Scientists, with the help of a pinch of fossil bone dust, have discovered that modern human beings interbred with Neanderthals tens of thousands of years ago, and that 1 to 4 percent of the genes carried by non-African people are traceable to the much-caricatured, beetle-browed cavemen.
The Neanderthal project, which took four years and involved 57 scientists, is the latest and most astonishing example of the recovery of scientifically useful information from "ancient DNA."
The new data answer a few of the many questions about modern human beings' relationship with their last big hominin competitors, who died out about 30,000 years ago. The data also hint at what Homo sapiens had — but Homo neanderthalensis didn't — that may have made the difference between survival and extinction.
"What this means is that Neanderthals are not totally extinct. In some of us they live on," said Svante Paabo of the Max-Planck Institute for Evolutionary Anthropology in Germany, who led the genome reconstruction described in the Friday's issue of the journal Science.
The findings show that modern humans and Neanderthals, known to occupy the same parts of Europe shortly before the Neanderthals disappeared, interbred with Neanderthals someplace in the Middle East about 80,000 years ago.
The interbreeding occurred after modern humans left Africa but before they diversified, through chance and natural selection, into the ethnic groups that exist today. That's why northern Europeans, the Chinese and Papua New Guineans carry traces of Neanderthal genes, but Africans do not.
Until recently, the recovery of genetic material from objects subjected to the elements for 400 centuries was only the subject of science fiction. It requires high-speed, accurate DNA sequencing and elaborate mathematics and software to assemble the molecular equivalent of million-piece jigsaw puzzle. Even 10 years ago it would have been impossible.
"I really thought until six or seven years ago that it would remain impossible, at least in my lifetime, to get a complete Neanderthal genome," Paabo, who turned 55 last month, told reporters in a telephone news conference this week.

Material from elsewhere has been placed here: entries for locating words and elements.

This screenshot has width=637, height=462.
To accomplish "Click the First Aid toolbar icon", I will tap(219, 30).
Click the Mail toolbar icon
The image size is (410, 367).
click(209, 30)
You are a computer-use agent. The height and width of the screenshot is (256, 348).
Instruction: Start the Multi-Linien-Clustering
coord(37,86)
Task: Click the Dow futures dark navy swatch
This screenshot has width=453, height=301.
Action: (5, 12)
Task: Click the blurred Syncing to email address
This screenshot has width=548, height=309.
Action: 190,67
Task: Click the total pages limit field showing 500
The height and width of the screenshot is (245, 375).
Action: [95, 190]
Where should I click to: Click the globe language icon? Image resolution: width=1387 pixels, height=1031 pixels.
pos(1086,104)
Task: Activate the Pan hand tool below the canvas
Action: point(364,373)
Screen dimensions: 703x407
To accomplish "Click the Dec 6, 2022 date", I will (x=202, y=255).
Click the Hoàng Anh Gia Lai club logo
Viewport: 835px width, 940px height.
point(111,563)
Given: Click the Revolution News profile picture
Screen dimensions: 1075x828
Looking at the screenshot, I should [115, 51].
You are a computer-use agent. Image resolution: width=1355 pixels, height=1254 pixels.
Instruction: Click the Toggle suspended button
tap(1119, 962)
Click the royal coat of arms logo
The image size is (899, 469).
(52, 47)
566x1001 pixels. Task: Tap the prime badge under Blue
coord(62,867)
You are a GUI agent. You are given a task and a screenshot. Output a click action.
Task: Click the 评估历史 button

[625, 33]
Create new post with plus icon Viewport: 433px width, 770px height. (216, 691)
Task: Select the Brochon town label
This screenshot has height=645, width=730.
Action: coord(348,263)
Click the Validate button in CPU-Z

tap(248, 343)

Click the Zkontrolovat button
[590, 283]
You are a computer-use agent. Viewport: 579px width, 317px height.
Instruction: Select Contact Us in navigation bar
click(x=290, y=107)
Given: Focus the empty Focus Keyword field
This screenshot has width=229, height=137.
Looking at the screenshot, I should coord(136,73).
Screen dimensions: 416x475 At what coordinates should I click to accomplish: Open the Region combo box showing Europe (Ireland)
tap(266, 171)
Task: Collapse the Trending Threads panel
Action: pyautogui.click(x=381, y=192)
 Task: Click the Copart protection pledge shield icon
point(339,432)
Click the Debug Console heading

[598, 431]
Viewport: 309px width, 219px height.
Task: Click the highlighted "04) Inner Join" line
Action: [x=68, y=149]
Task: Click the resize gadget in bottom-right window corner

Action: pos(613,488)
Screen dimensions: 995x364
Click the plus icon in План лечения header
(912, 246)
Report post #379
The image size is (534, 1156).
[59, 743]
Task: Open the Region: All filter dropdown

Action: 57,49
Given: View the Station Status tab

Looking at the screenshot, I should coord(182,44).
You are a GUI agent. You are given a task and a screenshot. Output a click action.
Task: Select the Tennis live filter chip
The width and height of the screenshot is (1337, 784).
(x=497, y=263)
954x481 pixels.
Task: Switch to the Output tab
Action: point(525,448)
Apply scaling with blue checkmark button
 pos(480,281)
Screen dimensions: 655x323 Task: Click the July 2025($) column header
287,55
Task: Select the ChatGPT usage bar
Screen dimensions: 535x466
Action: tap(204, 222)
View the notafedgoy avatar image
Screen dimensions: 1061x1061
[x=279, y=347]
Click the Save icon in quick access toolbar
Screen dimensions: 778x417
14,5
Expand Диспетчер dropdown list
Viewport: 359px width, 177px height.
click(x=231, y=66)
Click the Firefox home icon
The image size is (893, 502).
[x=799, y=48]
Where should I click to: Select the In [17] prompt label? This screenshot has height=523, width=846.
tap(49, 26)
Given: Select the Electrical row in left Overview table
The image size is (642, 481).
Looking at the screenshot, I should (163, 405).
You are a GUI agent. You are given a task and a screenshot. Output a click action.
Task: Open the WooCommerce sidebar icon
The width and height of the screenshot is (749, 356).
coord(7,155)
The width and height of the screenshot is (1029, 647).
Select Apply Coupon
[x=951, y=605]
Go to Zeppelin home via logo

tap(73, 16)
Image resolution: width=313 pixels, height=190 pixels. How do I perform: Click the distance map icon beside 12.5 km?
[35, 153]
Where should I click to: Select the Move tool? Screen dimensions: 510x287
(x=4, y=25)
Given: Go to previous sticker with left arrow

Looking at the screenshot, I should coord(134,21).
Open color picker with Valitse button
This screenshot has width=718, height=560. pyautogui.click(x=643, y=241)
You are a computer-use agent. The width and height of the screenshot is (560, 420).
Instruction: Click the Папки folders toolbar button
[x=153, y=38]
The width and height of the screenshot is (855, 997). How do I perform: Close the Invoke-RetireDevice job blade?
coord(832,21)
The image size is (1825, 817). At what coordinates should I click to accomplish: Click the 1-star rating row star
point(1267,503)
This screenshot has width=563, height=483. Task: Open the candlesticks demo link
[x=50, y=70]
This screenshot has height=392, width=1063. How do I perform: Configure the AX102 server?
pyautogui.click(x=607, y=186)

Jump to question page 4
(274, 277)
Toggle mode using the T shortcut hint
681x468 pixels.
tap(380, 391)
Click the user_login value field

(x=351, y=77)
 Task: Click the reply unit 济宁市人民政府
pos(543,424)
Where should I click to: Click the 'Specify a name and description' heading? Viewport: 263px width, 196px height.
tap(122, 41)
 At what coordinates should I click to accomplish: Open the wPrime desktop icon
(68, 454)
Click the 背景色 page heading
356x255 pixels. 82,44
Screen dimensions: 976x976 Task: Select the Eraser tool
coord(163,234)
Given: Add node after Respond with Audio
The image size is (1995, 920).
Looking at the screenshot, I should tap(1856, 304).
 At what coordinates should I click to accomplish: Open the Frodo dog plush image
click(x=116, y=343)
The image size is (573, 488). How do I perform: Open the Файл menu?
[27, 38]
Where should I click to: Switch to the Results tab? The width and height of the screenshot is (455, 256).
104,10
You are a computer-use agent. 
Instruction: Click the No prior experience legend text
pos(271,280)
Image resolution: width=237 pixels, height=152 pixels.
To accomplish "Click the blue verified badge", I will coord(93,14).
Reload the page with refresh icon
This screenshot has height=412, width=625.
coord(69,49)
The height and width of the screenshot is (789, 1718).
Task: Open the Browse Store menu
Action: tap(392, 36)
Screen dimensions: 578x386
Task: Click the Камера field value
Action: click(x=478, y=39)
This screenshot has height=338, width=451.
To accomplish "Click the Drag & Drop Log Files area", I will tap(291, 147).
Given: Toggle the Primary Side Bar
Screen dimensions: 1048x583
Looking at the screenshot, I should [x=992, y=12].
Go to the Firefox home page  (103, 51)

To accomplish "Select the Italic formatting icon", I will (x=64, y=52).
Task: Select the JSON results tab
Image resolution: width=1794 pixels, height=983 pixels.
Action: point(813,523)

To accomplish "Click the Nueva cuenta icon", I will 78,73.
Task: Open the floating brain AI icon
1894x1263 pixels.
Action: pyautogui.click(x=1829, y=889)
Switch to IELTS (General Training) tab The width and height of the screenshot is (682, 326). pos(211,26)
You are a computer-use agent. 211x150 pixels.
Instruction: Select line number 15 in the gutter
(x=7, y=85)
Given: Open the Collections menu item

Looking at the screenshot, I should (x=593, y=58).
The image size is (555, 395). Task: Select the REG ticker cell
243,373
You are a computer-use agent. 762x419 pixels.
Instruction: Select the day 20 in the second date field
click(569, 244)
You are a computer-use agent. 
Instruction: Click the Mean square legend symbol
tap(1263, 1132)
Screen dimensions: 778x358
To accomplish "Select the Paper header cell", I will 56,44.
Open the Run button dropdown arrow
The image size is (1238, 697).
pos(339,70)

The Neanderthal genes were recovered from three bones excavated in a cave in Croatia about 20 years ago. One is 38,000 years old, another 44,000 years old and one is undated. They appear to be shin bones and all are from females. They also seem to have been intentionally broken, possibly to get at the marrow to eat.
The researchers removed half a gram of bone powder with a dental drill. More than 95 percent of the DNA in the sample belonged to bacteria and fungi, not to the Neanderthals. The scientists used a variety of techniques to eliminate the microbial DNA, recover the non-microbial DNA through polymerase chain reaction amplification, and assure themselves they had Neanderthal material and not modern human contaminants.
Proto-humans and chimpanzees diverged from each other about 6.5 million years ago. Modern humans and Neanderthals diverged about 825,000 years ago. On a genetic level, Neanderthals and modern humans are almost as closely related as today's ethnic groups are to each other.
Nevertheless, there are detectable differences.
The researchers identified 73 genes for which all modern people have the same molecular version but for which Neanderthals have the more ancient, chimpanzee version. In five of the genes, there are two molecular differences between the human and Neanderthal-and-chimpanzee versions, suggesting there may be an especially important difference in the human version.
One of those genes encodes a protein that helps the sperm cell's flagellum beat. Another is for a protein that seems to be involved in the healing of wounds. A third is for a protein abundant in skin, sweat glands and hair roots.
Successful reproduction, survival after injury and the ability to interact optimally with the environment are crucial to a species' survival. Those traits are obvious "targets" for natural selection.
Whether evolutionary changes in those three genes — or in the dozens of others showing hints of natural selection — proved especially beneficial in Homo sapiens' competition with other hominins (including Neanderthals) isn't known. The new research suggests they might be, and evolutionary biologists will be looking at them for further evidence they may hold part of the answer of what makes human beings human.